--- Start Dataset excerpts ---

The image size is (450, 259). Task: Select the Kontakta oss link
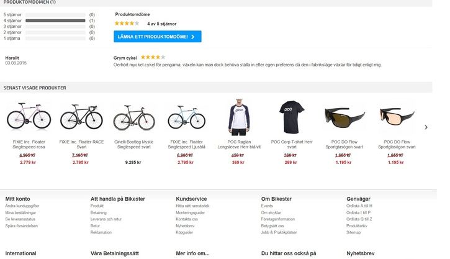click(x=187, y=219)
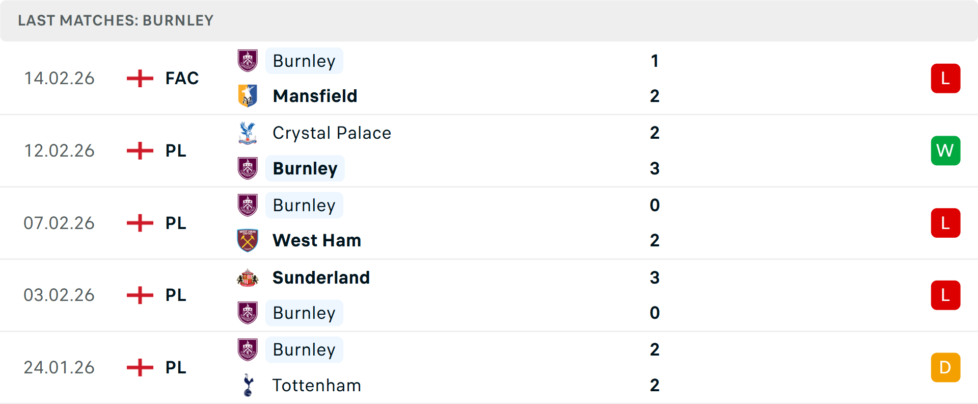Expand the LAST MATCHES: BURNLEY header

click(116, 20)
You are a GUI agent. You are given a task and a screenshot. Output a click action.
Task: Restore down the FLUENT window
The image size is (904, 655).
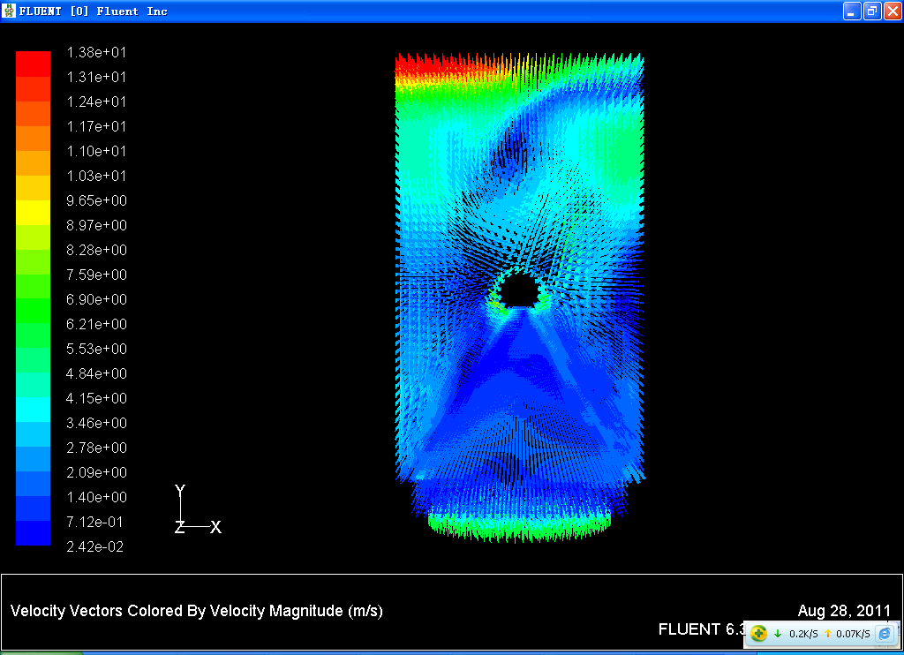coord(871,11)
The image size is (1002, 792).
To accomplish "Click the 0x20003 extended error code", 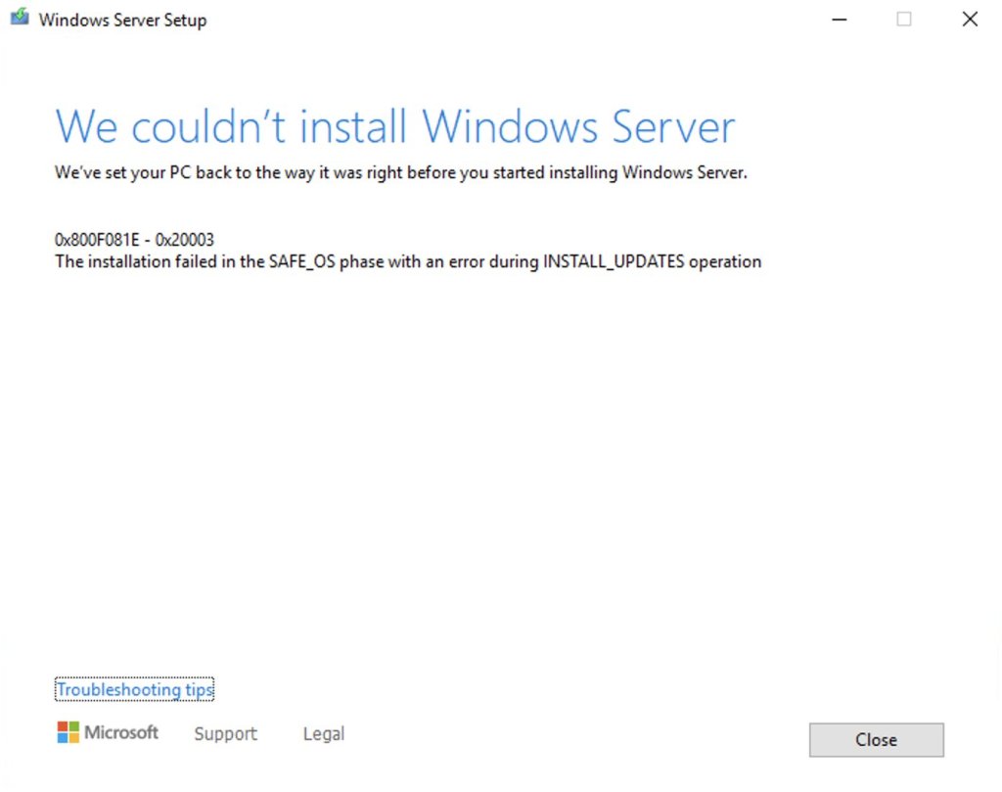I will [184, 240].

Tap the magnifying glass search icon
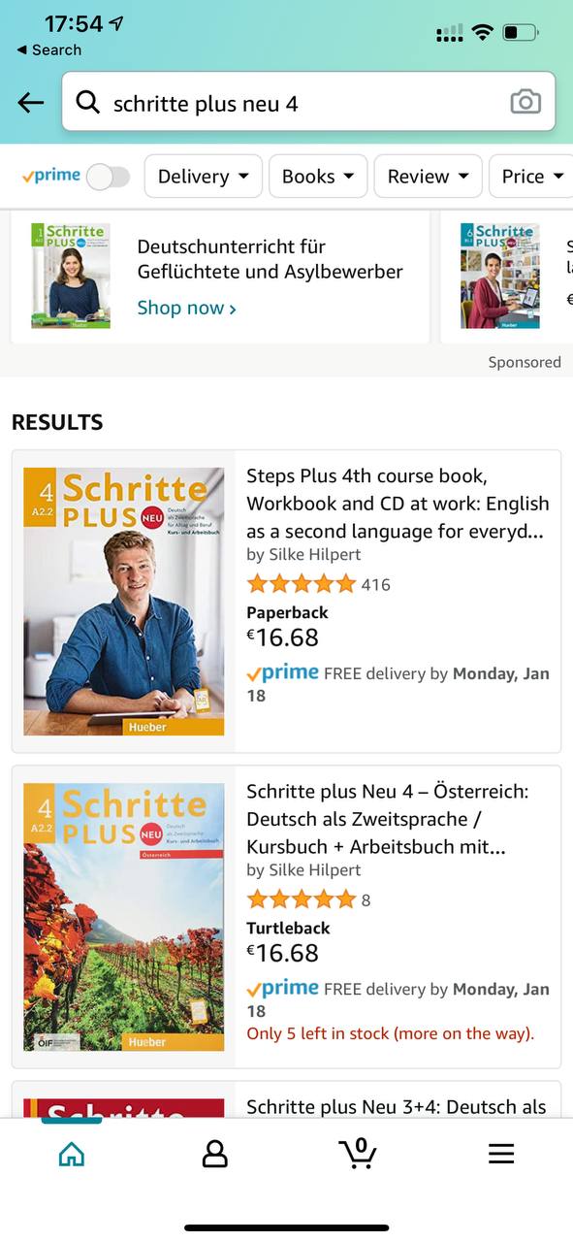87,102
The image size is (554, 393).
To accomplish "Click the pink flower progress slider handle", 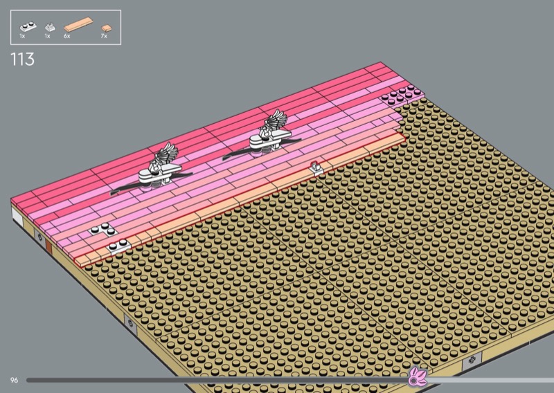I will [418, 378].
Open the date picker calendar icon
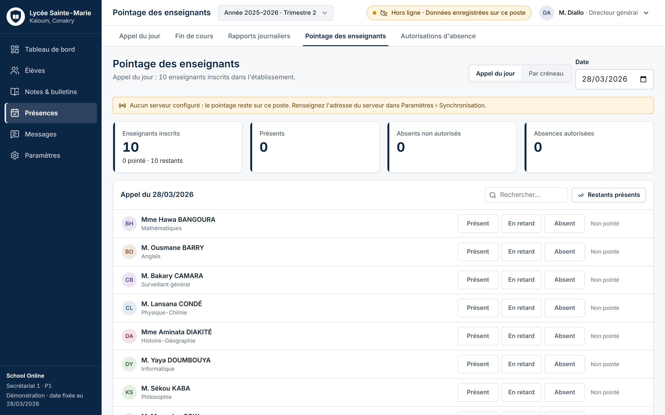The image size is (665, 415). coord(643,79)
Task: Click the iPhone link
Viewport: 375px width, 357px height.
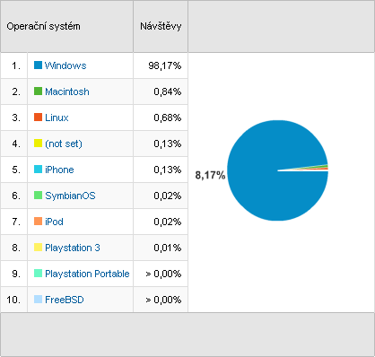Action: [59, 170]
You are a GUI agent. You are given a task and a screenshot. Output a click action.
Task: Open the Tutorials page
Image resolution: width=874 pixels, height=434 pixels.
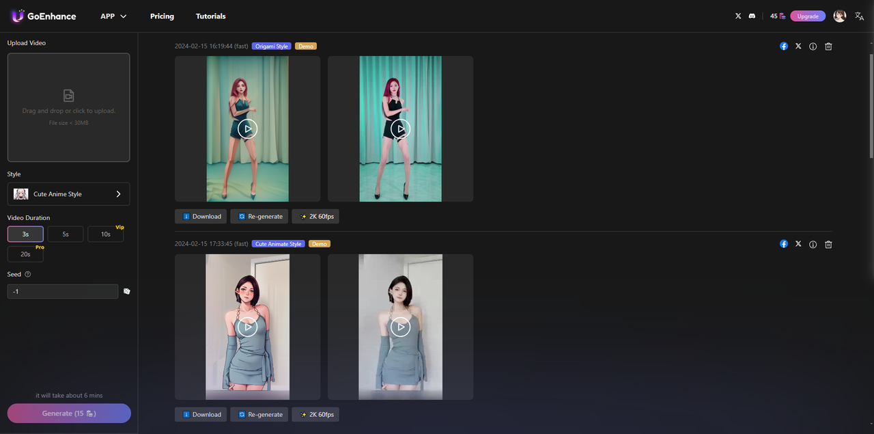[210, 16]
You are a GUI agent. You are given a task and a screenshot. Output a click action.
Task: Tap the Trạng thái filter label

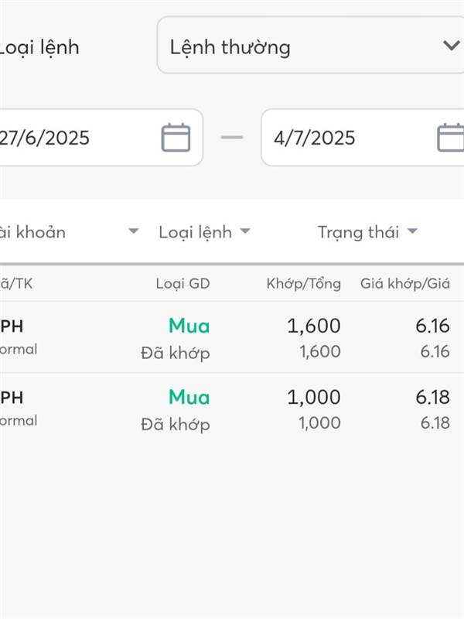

--- End Dataset excerpts ---

# Problem statement
Identify every line in the data above that contains the word "height", and copy each of those lines.

# Exercise solution
Viewport: 375px width, 357px height.
Image resolution: width=874 pixels, height=434 pixels.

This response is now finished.